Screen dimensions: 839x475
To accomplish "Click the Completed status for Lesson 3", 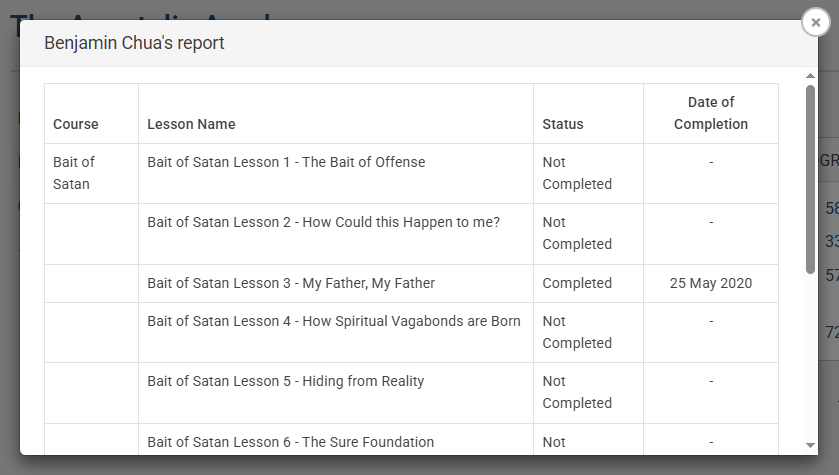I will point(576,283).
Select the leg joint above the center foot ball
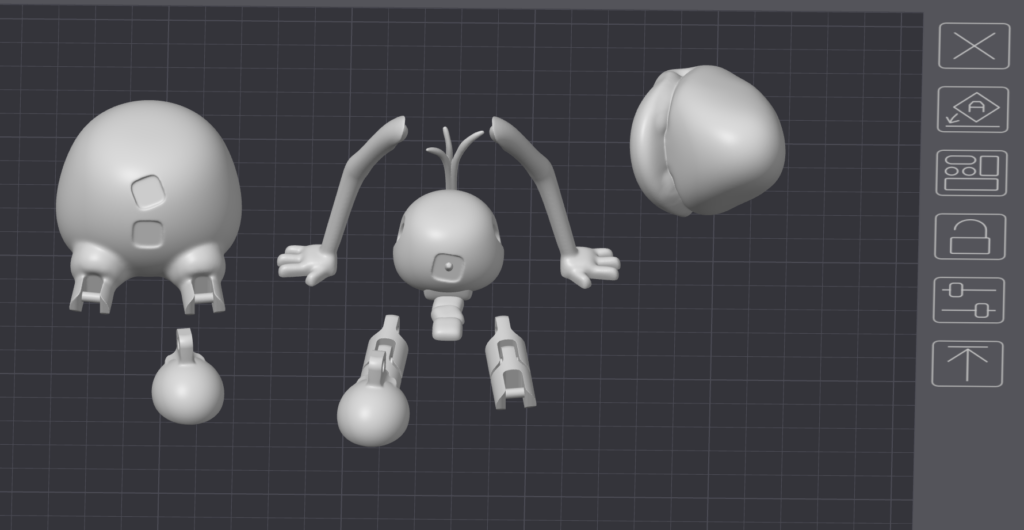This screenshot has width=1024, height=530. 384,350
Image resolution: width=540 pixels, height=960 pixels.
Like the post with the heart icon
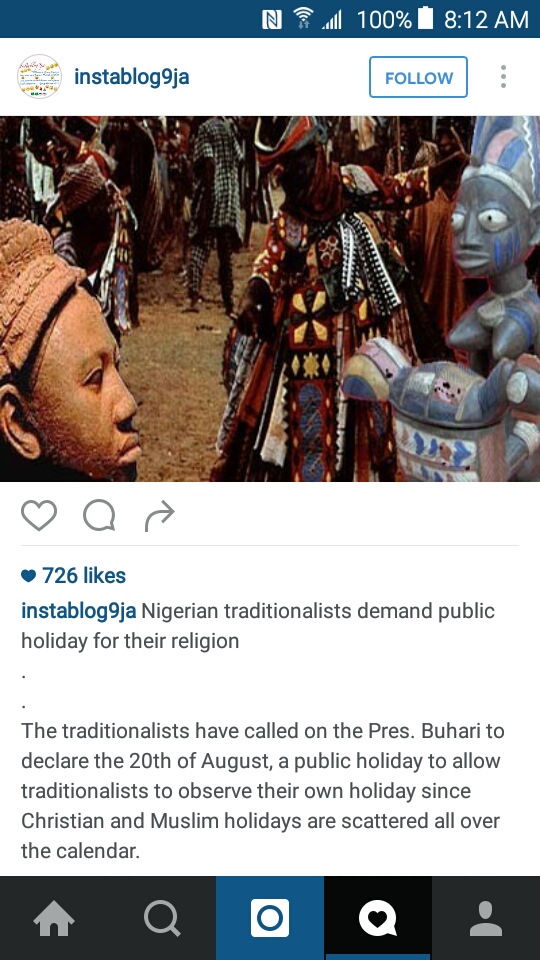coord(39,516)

··········

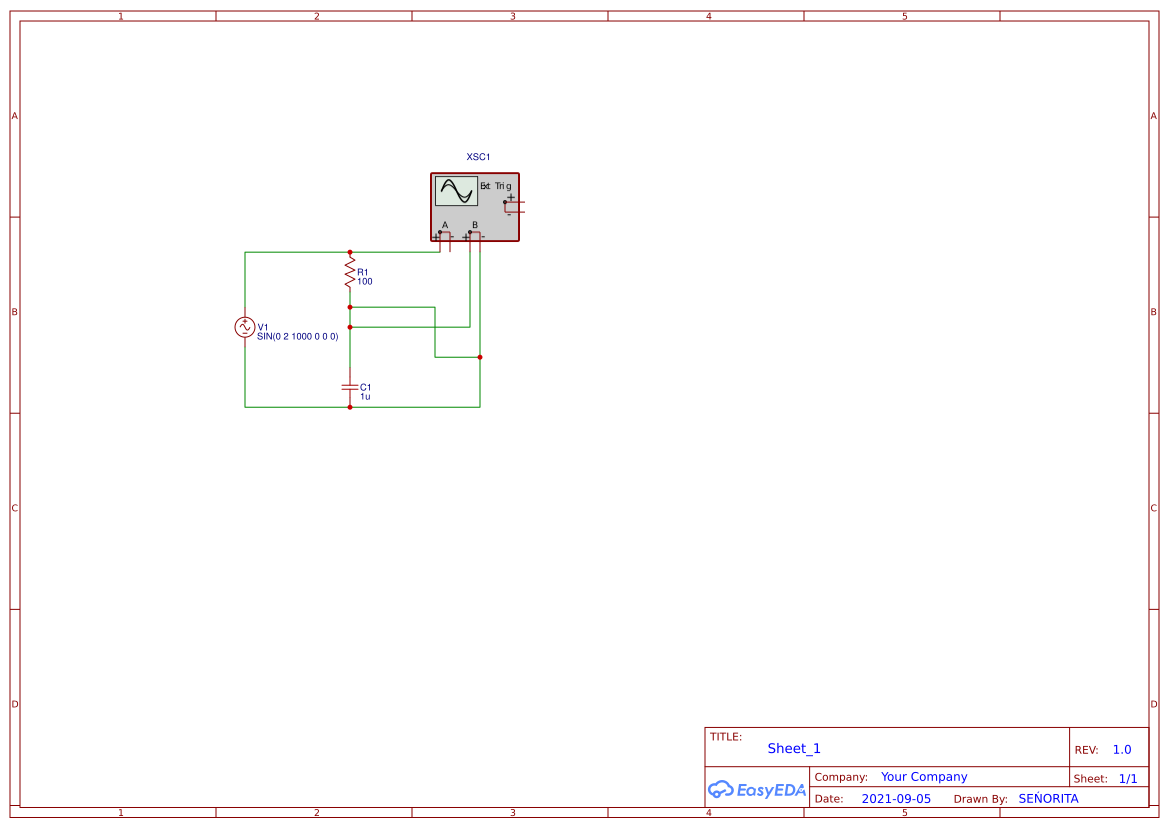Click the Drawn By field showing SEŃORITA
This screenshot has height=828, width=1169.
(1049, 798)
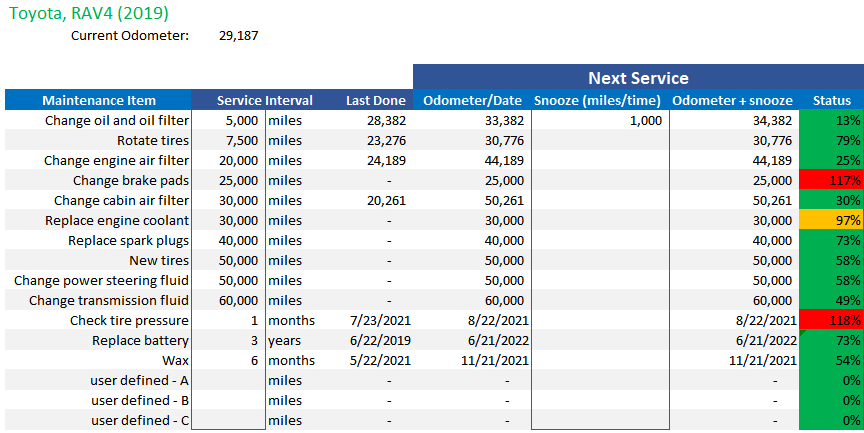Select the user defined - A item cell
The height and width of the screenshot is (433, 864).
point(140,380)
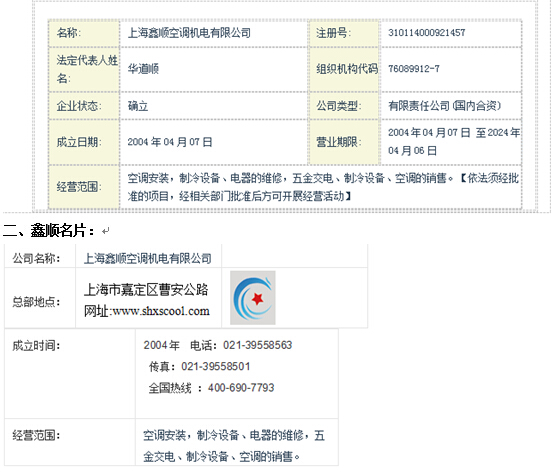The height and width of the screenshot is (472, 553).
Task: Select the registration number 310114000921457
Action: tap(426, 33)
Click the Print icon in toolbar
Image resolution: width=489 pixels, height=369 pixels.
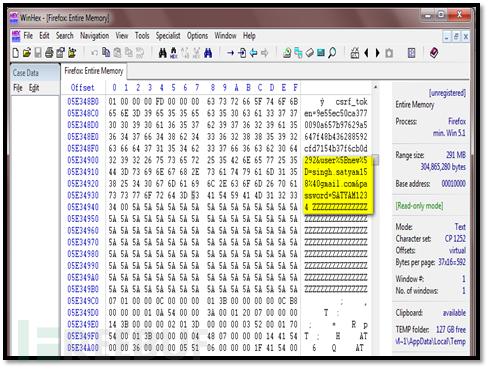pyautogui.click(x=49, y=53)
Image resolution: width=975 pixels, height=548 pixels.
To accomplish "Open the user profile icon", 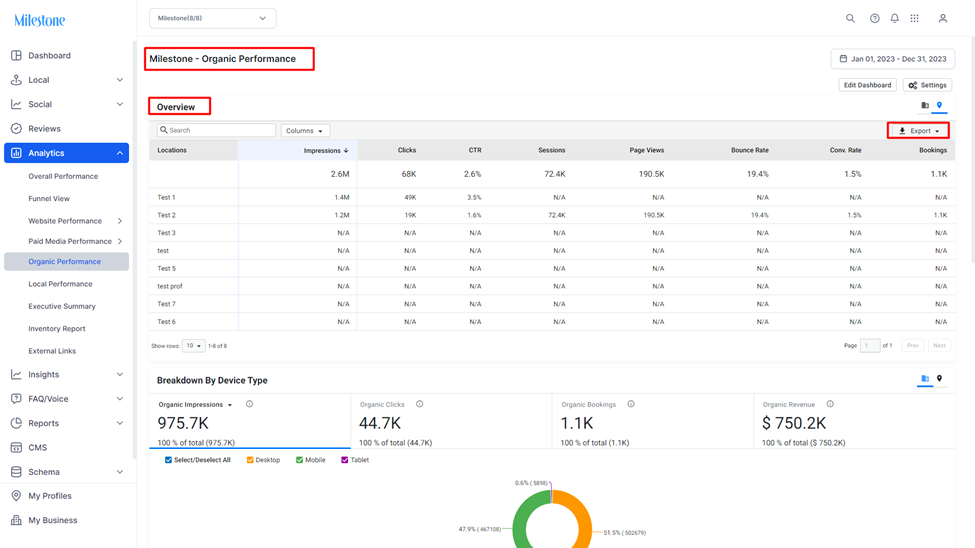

··········

## Work instructions
Count how many lines of the material above contain the word "resolution". Reply with the number alone.

## Written reply
3